Network methods for describing sample relationships in genomic datasets: application to Huntington’s disease
1 Department of Neurology, The Eli and Edythe Broad Center of Regeneration Medicine and Stem Cell Research, University of California, San Francisco, USA
2 Department of Human Genetics, University of California, Los Angeles, USA
3 Department of Biostatistics, University of California, Los Angeles, CA, USA
BMC Systems Biology 2012, 6:63 doi:10.1186/1752-0509-6-63Published: 12 June 2012
Genomic datasets generated by new technologies are increasingly prevalent in disparate areas of biological research. While many studies have sought to characterize relationships among genomic features, commensurate efforts to characterize relationships among biological samples have been less common. Consequently, the full extent of sample variation in genomic studies is often under-appreciated, complicating downstream analytical tasks such as gene co-expression network analysis.

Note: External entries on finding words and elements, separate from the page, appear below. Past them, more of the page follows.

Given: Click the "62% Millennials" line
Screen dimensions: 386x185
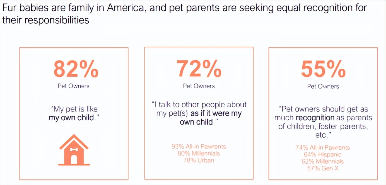Looking at the screenshot, I should coord(323,161).
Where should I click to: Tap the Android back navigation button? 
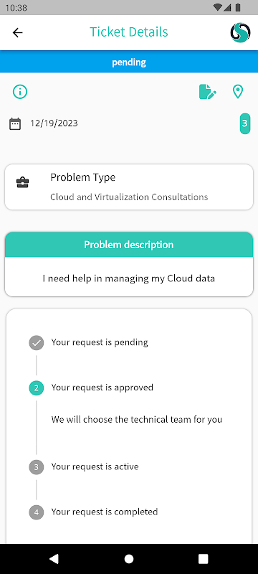pyautogui.click(x=54, y=558)
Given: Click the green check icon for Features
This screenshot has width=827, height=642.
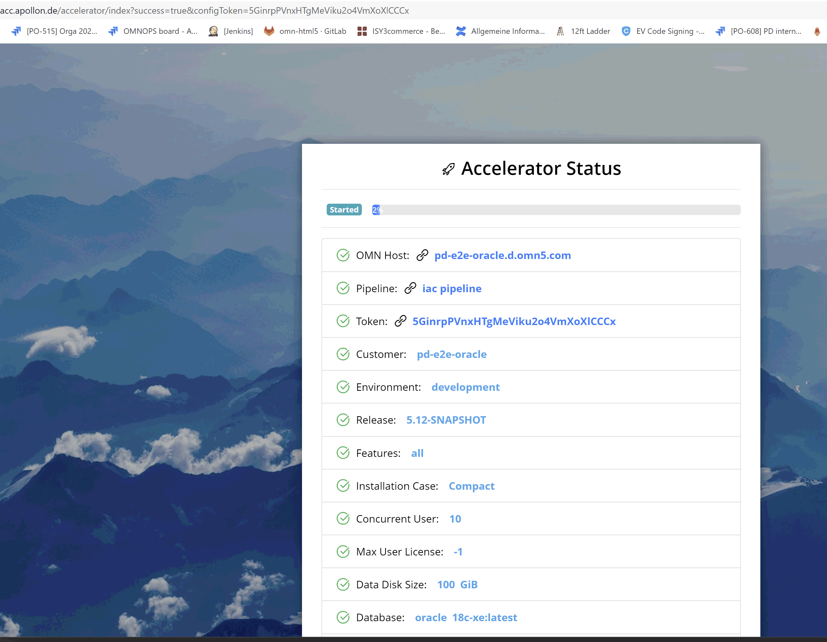Looking at the screenshot, I should pyautogui.click(x=343, y=453).
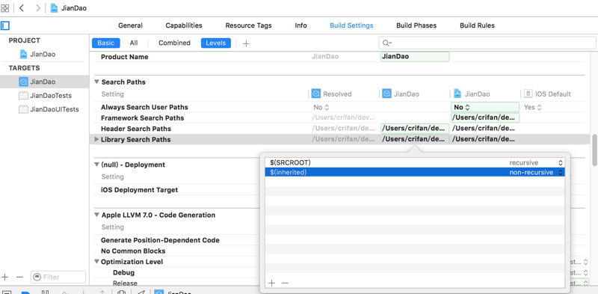Click the vertical scrollbar on the right
The image size is (598, 294).
(595, 150)
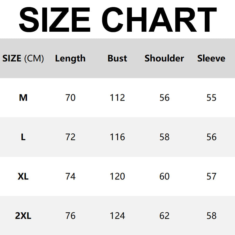Click the 2XL shoulder value 62
This screenshot has width=235, height=235.
coord(165,216)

Here we demonstrate the use of network methods for characterizing sample relationships in microarray data generated from human brain tissue. We describe an approach for identifying outlying samples that does not depend on the choice or use of clustering algorithms. We introduce a battery of measures for quantifying the consistency and integrity of sample relationships, which can be compared across disparate studies, technology platforms, and biological systems. Among these measures, we provide evidence that the correlation between the connectivity and the clustering coefficient (two important network concepts) is a sensitive indicator of homogeneity among biological samples. We also show that this measure, which we refer to as cor(K,C), can distinguish biologically meaningful relationships among subgroups of samples. Specifically, we find that cor(K,C) reveals the profound effect of Huntington’s disease on samples from the caudate nucleus relative to other brain regions. Furthermore, we find that this effect is concentrated in specific modules of genes that are naturally co-expressed in human caudate nucleus, highlighting a new strategy for exploring the effects of disease on sets of genes.
These results underscore the importance of systematically exploring sample relationships in large genomic datasets before seeking to analyze genomic feature activity. We introduce a standardized platform for this purpose using freely available R software that has been designed to enable iterative and interactive exploration of sample networks.